■ Work to complete
Pictures excluded, retype the lines from the one containing "Task: Go to the Upgrade page" through the last line of the data below, both included.

■ Dataset excerpts
====

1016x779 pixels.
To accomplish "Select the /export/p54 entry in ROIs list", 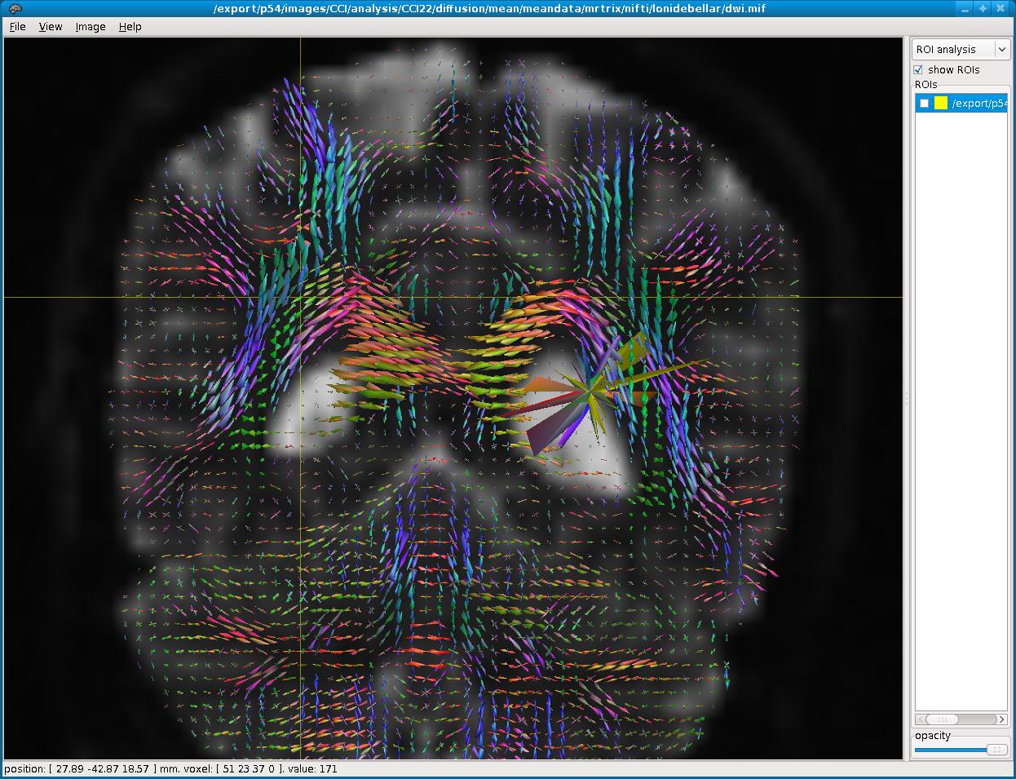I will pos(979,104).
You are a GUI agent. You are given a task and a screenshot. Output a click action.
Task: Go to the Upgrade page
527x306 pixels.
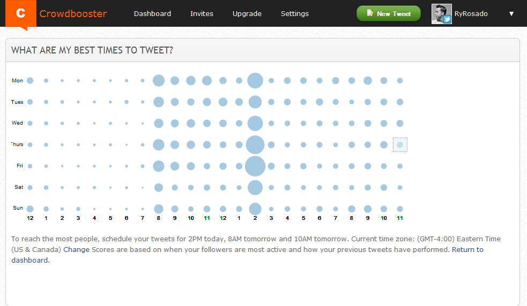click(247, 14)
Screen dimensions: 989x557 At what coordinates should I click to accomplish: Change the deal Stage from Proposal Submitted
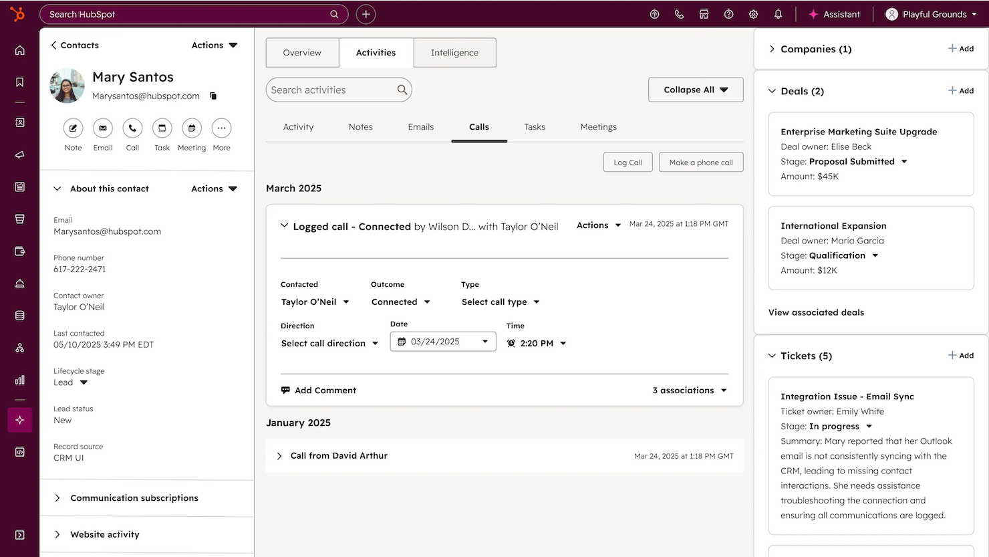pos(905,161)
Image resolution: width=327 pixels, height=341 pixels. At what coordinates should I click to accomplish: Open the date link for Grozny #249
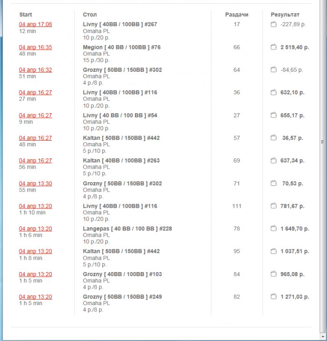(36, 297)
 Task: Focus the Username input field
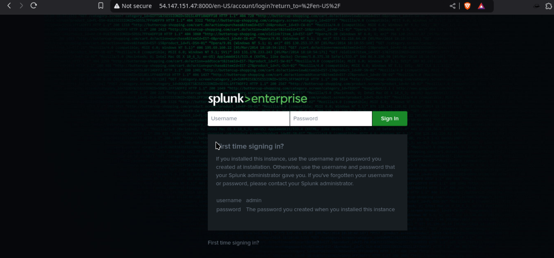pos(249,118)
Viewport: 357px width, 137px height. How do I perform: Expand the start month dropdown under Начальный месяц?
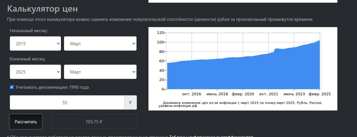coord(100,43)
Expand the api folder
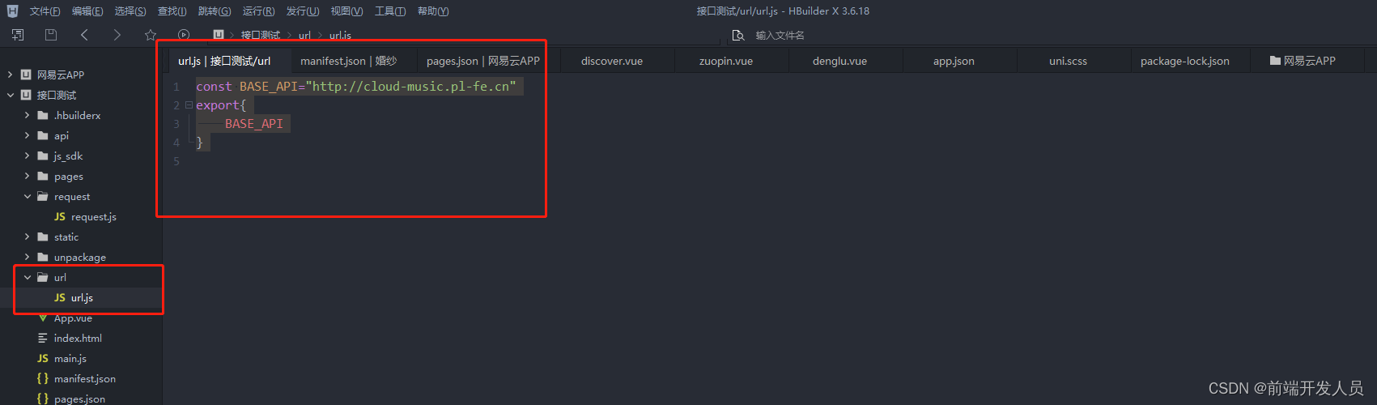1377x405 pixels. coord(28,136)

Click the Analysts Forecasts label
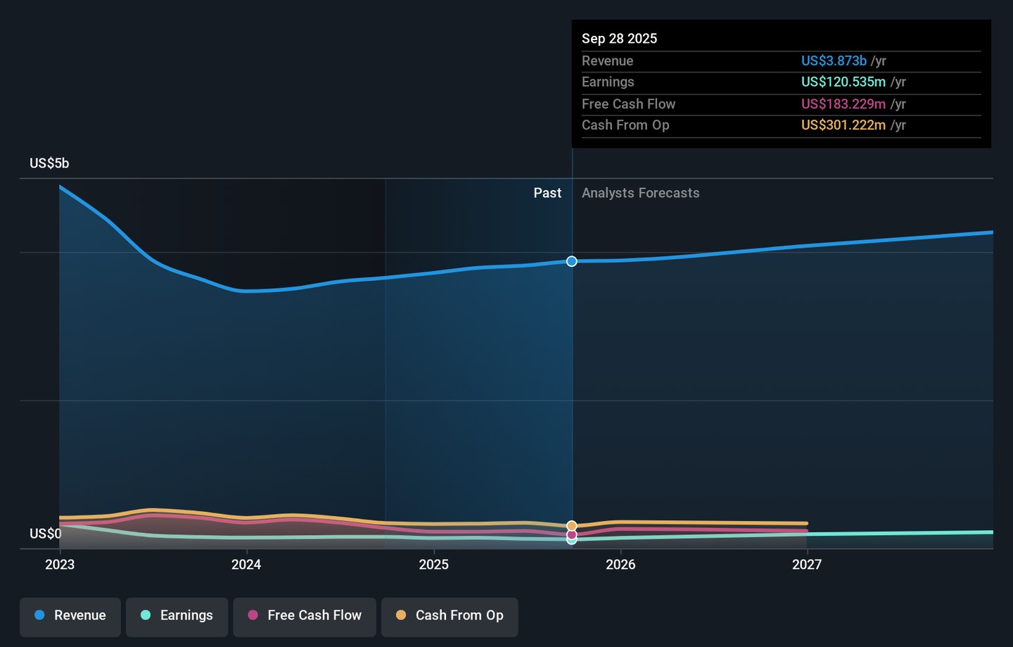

====

■ Solution
Task: Go to the Upgrade page
527x306 pixels.
click(247, 14)
Screen dimensions: 989x557 At what coordinates should I click to accomplish: Change the deal Stage from Proposal Submitted
pos(905,161)
Image resolution: width=327 pixels, height=341 pixels. At what coordinates should I click to accomplish: Open the date link for Grozny #249
(36, 297)
 Task: Focus the Username input field
pos(249,118)
Viewport: 357px width, 137px height. How do I perform: Expand the start month dropdown under Начальный месяц?
coord(100,43)
Expand the api folder
1377x405 pixels. coord(28,136)

Click the Analysts Forecasts label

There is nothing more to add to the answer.